(Extracted entries)
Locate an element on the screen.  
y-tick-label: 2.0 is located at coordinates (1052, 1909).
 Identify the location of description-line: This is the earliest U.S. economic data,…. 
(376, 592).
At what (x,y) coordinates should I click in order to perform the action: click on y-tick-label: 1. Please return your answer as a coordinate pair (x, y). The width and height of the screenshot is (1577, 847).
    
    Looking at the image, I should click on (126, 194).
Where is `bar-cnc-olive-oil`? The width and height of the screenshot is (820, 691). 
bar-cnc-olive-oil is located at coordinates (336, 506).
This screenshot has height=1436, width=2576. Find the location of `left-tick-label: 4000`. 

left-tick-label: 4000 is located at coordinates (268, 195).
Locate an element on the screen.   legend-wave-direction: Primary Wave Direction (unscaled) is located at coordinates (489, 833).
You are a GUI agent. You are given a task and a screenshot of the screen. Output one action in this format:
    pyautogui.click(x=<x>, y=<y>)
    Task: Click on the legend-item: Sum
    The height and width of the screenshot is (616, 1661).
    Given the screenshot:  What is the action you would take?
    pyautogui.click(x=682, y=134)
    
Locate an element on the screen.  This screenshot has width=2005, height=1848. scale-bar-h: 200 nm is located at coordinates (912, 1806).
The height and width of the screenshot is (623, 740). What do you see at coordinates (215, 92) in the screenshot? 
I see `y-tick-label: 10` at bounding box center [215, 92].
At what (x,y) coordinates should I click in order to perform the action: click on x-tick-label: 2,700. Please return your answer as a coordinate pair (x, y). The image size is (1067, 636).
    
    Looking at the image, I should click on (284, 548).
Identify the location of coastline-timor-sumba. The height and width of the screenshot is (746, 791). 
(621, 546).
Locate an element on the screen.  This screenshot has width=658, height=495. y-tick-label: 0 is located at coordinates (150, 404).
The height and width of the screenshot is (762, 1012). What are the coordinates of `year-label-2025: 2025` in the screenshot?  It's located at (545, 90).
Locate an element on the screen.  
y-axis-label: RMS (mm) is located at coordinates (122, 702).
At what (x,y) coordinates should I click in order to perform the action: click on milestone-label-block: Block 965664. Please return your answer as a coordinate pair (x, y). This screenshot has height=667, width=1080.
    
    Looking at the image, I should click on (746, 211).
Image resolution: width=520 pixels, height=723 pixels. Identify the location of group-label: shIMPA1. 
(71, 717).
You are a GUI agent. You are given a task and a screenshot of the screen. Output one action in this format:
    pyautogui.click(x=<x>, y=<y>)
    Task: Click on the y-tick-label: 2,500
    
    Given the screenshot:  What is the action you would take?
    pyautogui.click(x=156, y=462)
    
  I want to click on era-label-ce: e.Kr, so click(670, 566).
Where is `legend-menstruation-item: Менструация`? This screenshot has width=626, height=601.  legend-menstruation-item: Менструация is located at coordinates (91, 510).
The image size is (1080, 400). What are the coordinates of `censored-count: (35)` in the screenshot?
(End Extracted entries)
● Your assignment
Reproduce verbatim the lines of the records from the line containing "is (1577, 847)." to the line containing "coordinates (489, 833).", including both of those lines.

● Exercise output
At what (x,y) coordinates should I click in order to perform the action: click on y-tick-label: 1. Please return your answer as a coordinate pair (x, y). The width and height of the screenshot is (1577, 847).
    
    Looking at the image, I should click on (126, 194).
Where is `bar-cnc-olive-oil`? The width and height of the screenshot is (820, 691). 
bar-cnc-olive-oil is located at coordinates (336, 506).
This screenshot has height=1436, width=2576. Find the location of `left-tick-label: 4000`. 

left-tick-label: 4000 is located at coordinates (268, 195).
Locate an element on the screen.   legend-wave-direction: Primary Wave Direction (unscaled) is located at coordinates (489, 833).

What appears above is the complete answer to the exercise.